Exercise tasks —
• A. According to the piece on Exxon's shale advantage, what is the new fracking proppant made from?
• B. Write the next part of the piece on Exxon's shale advantage, picking up after its final line.

Supplied passage —
╭──
Exxon’s Advantage in the New Shale Technology 

Exxon’s big edge comes from the fact that it isn’t just an oil producer—it’s a fully integrated energy company. Most shale drillers simply extract oil. Exxon owns and operates refineries, chemical plants, research labs, pipelines, and massive shale acreage, all under one roof. That structure lets them do things smaller companies can’t.

1. They found a breakthrough in their own waste stream

The new proppant (the material that keeps rock cracks open during fracking) is made from petroleum coke, a cheap refinery byproduct. Independent shale companies don’t have refineries, so they don’t produce or control this material. Exxon can manufacture it, refine it, and tweak it specifically for fracking performance.

This is a built-in structural advantage—others would need to buy something Exxon essentially gets for free.

2. They can test and scale new tech instantly

Exxon has billions in R&D funding and thousands of wells to experiment on. Smaller producers often survive quarter to quarter and can’t afford large-scale trials.

When Exxon discovers something that works—even a small efficiency gain—they can roll it across entire shale basins. That’s how they achieved 10–30% more output in some wells just by switching the proppant.

3. Their scale and integration produce compounding benefits

Because Exxon owns so much of the value chain:

  • their per-well cost structure keeps falling
  • they can upgrade upstream and downstream operations at the same time
  • they can capture profit at every stage—from drilling to refining to chemicals

This multiplies the impact of each improvement.

Competitors without this integration can’t replicate the whole system. Even Chevron—Exxon’s closest peer—is behind them on this specific breakthrough.

4. Are other companies doing the same thing?
╰──
Stored data —
╭──
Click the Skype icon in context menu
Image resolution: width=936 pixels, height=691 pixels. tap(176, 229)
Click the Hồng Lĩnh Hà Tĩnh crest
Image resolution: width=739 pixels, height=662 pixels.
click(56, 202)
╰──
Results of the exercise —
• A. Petroleum coke, a cheap refinery byproduct.

• B.
Some firms have tried alternative proppants such as ceramics or specialty synthetics. But those options are expensive, and results have been inconsistent. Exxon’s version is unique because:

  • the feedstock is cheap and proprietary
  • performance is high
  • the cost bump is small

Most producers will stick with basic sand until forced to change.


Investment Insight

  • Exxon’s integration gives it a durable competitive advantage in the shale sector, especially now that they own large positions in the Permian Basin through acquisitions like Pioneer.

  • A 10–30% production lift per well is enormous. It improves both margins and proven reserves, effectively lowering break-even costs.

  • Exxon is positioning itself as the cost leader in shale, which tends to win in volatile oil-price environments.

  • If this technology scales—and it likely will—Exxon widens its lead over independent shale operators and even Chevron.

  • Over time, improvements like this can justify higher valuation multiples because they signal long-term, internally generated growth rather than growth purchased through acquisitions.

Bottom Line for Investors

Exxon is turning shale from a scrappy, high-decline business into a more predictable, technology-driven manufacturing process. That creates steadier cash flow and a deeper supply runway.